### TEXTO FORNECIDO
|---|
Segundo os números divulgados pelo IBGE, o valor dos bens e serviços produzidos no país subiu 11% no primeiro trimestre, em relação ao mesmo período de 2020. Como o PIB nominal é o denominador da relação dívida-PIB, isso significa que o endividamento público está bem menor do que o previsto.

Quanto menor? Gilberto Borça Jr e eu estimamos que o valor do PIB divulgado pelo IBGE tenha reduzido a relação dívida líquida/PIB do setor público para menos de 60% em abril. Com isso, estaremos praticamente no mesmo patamar do fim do governo Fernando Henrique.

Dado que vários colegas dizem que o Brasil não estava quebrado naquela época, presumo que também não estejamos agora, sobretudo porque agora temos elevadas reservas internacionais e nenhum empréstimo no FMI (a herança bendita dos governos do PT).

Voltando ao cenário interno, a dinâmica de nossa dívida pública depende de crescimento, juro, resultado primário e evolução da taxa de câmbio.

No ano passado, houve colapso do PIB nominal e aumento do déficit primário para combater a recessão. As duais coisas elevaram substancialmente a razão dívida líquida/PIB. O aumento só não foi maior porque também houve queda de juro e ganho patrimonial da valorização das reservas internacionais.

Neste ano, tudo indica grande aumento do PIB nominal e redução do déficit primário. Mesmo com elevação de juro e perda patrimonial devido à apreciação do real, a relação dívida líquida/PIB tende a ficar estável ou até cair em 2021. Tudo depende do crescimento e da política fiscal no restante do ano.

O cenário fiscal é não intuitivo. Se o governo continuar com o arrocho do primeiro trimestre, o resultado primário será maior, mas o crescimento do PIB será menor. Se o governo atenuar o arrocho, o resultado primário será menor, mas o crescimento do PIB será maior. Qual é o efeito líquido sobre endividamento público em cada cenário? Depende de juro e câmbio.

Devido à melhora momentânea dos indicadores de dívida, o governo tem espaço fiscal para estímulo adicional à economia sem pressionar juro e câmbio. Apesar do discurso fiscalista, tudo indica que Guedes já percebeu isso, vide o reforço no auxílio a pequenas empresas e sinalização de outra prorrogação do auxílio emergencial.

Porém, há sempre risco de o terraplanismo prevalecer e mergulharmos em consolidação fiscal mais rápida. Se isso ocorrer, o PIB tenderá a desacelerar no restante do ano, à medida que o efeito positivo da acumulação de estoques no primeiro trimestre se dissipar.

Se voltarmos à estagnação do período “Temeraro” (2017-19), a incerteza fiscal tenderá a subir, puxando juro e câmbio para cima. Em outras palavras, além de ruim para renda e emprego, mais arrocho fiscal é ruim para o próprio reequilíbrio fiscal.

Por enquanto, a situação está indefinida. O governo fala de arrocho, mas adota flexibilização. Exemplo: a expectativa de gasto não recorrente contra a Covid, aquele que nossa equipe de ideologia econômica disse que ocorreria somente em 2020, está na casa de R$ 120 bilhões para 2021.

Provavelmente teremos novo estímulo fiscal no restante de 2021 por dois motivos: a economia precisa e o governo entrou em modo reeleição. Como compatibilizar isso com o discurso fiscalista? Recorrentemente adotando medidas não recorrentes (sic) para não reconhecer que o discurso fiscal está equivocado e precisamos de nova regra fiscal. Não é ideal, mas é o que temos.
|---|
### INSTRUÇÕES DO EXERCÍCIO
Responda, com base no texto sobre a dívida pública:
1. Quanto subiu, segundo o IBGE, o valor dos bens e serviços produzidos no país no primeiro trimestre, em relação ao mesmo período de 2020?
2. De quais fatores depende a dinâmica da dívida pública?
3. Em que valor está a expectativa de gasto não recorrente contra a Covid para 2021?
Os itens que vêm a seguir são material à parte e não têm relação com o texto sobre a dívida pública.

Itens de dados armazenados:
|---|
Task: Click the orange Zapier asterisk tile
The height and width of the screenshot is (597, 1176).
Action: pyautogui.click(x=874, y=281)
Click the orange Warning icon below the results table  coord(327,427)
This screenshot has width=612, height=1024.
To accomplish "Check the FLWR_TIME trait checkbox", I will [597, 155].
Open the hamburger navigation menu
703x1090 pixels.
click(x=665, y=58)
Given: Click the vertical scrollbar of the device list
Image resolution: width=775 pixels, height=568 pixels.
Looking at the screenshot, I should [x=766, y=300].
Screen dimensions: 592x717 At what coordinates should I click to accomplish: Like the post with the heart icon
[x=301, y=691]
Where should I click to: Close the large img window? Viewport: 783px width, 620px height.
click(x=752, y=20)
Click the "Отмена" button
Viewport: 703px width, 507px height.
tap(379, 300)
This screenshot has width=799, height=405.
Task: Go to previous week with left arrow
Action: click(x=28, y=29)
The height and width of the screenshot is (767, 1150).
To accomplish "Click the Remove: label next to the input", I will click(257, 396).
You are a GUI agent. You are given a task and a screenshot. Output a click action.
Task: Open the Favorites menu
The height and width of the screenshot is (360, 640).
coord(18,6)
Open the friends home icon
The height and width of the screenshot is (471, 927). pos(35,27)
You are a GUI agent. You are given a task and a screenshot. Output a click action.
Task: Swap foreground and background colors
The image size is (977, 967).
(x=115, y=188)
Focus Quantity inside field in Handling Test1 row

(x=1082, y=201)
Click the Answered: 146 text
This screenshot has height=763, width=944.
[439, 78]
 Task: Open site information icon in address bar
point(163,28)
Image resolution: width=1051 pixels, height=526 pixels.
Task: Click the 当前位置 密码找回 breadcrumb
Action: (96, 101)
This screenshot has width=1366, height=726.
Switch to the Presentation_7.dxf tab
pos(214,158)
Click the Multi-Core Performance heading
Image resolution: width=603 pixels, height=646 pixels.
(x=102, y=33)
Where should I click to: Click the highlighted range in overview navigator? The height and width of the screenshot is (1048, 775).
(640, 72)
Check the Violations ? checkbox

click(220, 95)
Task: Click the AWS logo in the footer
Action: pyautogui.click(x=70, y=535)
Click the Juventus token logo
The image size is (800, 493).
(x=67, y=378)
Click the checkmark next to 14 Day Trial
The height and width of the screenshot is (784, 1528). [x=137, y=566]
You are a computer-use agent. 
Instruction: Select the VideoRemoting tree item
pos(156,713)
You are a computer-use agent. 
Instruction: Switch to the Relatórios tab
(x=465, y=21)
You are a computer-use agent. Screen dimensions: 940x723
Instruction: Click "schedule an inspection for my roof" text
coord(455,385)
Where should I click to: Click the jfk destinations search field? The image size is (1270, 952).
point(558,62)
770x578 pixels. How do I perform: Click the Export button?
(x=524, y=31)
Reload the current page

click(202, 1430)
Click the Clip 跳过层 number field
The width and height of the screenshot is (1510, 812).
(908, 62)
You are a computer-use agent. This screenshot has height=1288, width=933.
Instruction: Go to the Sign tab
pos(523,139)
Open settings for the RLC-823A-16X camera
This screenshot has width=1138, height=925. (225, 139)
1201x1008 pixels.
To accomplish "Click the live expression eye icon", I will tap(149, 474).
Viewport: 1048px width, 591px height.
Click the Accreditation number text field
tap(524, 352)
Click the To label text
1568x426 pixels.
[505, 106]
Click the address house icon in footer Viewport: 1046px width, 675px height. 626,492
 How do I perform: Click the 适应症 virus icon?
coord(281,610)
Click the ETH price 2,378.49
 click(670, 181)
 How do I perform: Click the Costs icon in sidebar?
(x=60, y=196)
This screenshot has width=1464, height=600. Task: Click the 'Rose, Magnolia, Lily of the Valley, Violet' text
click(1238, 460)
|---|
### RESPOSTA DO EXERCÍCIO
1. Subiu 11%.
2. Depende de crescimento, juro, resultado primário e evolução da taxa de câmbio.
3. Está na casa de R$ 120 bilhões.